Different surgical techniques to control splenic bleeding exist, the classic (and most quick) method being splenectomy. Other techniques such as packing, splenorrhaphy, partial splenectomy, or the use of local haemostatic agents, such as Tachosyl® or Floseal®, can also be used. In general, if the lesion is small or there is only a local bleeding site, haemostatic agents can be applied or the defect can be surgically sutured. For AAST grade IV or V injury, splenectomy is the surgical method of choice.

Current and Future Perspectives

The trend towards NOM is evolving, and further refinement of patient selection is an important subject in current scientific research: who is a safe candidate for observation, who benefits from embolisation, and who needs (direct) surgical treatment. Although the presence of vascular injury is an indication for embolisation, new evidence is emerging that not all blushes require an intervention. Not only the location but also the size of a blush is important. Two research groups have published evidence that only blushes >1 and >1.5 cm correlate with the need for intervention [37, 38]. These findings should be confirmed in larger studies also including more diverse patient groups (i.e. also patients with blood clotting disorders or patients who take antithrombotic agents) before these criteria can be implemented in clinical practice.

§ Problem requirements
In the passage on treating spleen injuries, write out the part that begins with the words containing "The trend towards" and ends with "in clinical practice.".

[Saved entries]
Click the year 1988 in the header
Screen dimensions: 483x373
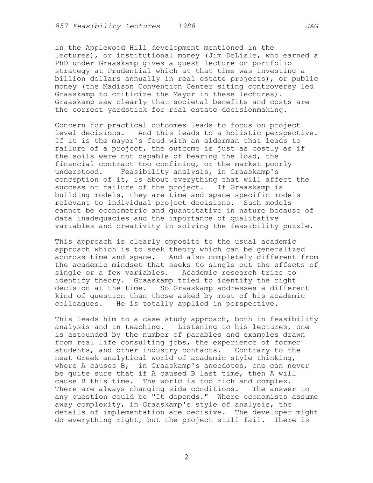coord(186,26)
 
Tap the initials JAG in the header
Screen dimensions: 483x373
coord(312,26)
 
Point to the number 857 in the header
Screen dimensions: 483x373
coord(62,26)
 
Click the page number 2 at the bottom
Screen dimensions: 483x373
coord(186,457)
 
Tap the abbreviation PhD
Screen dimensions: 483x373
coord(62,63)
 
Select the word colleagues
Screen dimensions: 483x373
coord(77,304)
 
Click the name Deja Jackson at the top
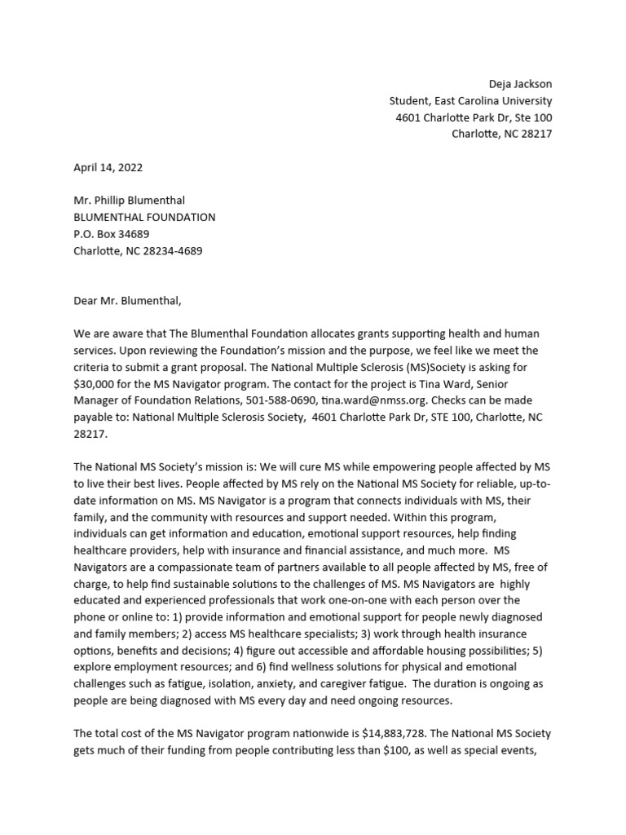point(519,84)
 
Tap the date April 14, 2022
point(108,167)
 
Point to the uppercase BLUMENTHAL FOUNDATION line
point(144,218)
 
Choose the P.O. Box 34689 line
point(112,234)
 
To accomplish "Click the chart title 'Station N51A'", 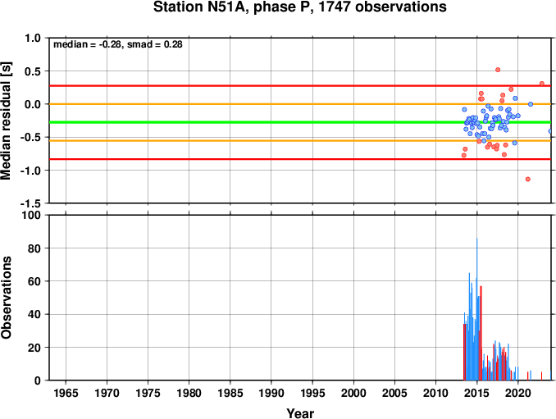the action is [199, 7].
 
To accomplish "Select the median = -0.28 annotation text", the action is [87, 44].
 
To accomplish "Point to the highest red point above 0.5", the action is [498, 70].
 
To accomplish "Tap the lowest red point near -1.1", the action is [527, 179].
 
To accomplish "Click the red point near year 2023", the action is [542, 84].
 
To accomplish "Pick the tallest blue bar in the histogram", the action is [476, 309].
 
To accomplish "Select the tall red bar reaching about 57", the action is [481, 333].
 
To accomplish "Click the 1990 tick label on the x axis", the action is [271, 393].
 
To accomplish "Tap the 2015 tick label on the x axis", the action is [477, 393].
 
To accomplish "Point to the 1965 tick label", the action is [66, 393].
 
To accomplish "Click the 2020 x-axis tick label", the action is [518, 393].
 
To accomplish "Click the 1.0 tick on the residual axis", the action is [33, 38].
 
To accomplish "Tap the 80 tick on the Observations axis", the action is [34, 248].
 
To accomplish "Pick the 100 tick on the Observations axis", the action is [31, 215].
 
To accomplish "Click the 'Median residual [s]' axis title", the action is [7, 121].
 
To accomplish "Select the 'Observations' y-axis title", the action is [7, 298].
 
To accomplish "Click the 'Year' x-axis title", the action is [300, 413].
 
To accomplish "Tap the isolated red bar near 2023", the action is [541, 376].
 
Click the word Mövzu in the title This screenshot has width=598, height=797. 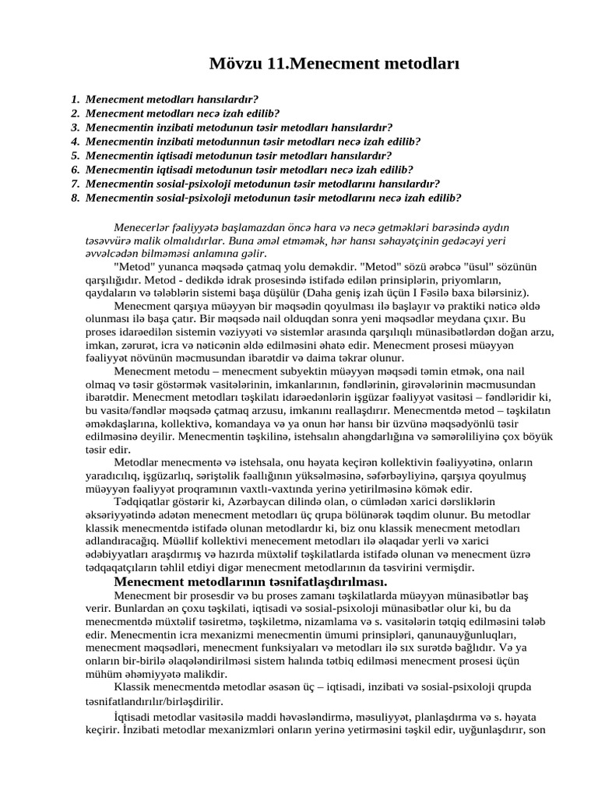236,64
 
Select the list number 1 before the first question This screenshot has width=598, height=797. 75,100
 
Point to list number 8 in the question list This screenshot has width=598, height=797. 75,198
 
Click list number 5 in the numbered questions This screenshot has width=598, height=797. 75,156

§ Solution to this problem
The trend towards NOM is evolving, and further refinement of patient selection is an important subject in current scientific research: who is a safe candidate for observation, who benefits from embolisation, and who needs (direct) surgical treatment. Although the presence of vascular injury is an indication for embolisation, new evidence is emerging that not all blushes require an intervention. Not only the location but also the size of a blush is important. Two research groups have published evidence that only blushes >1 and >1.5 cm correlate with the need for intervention [37, 38]. These findings should be confirmed in larger studies also including more diverse patient groups (i.e. also patients with blood clotting disorders or patients who take antithrombotic agents) before these criteria can be implemented in clinical practice.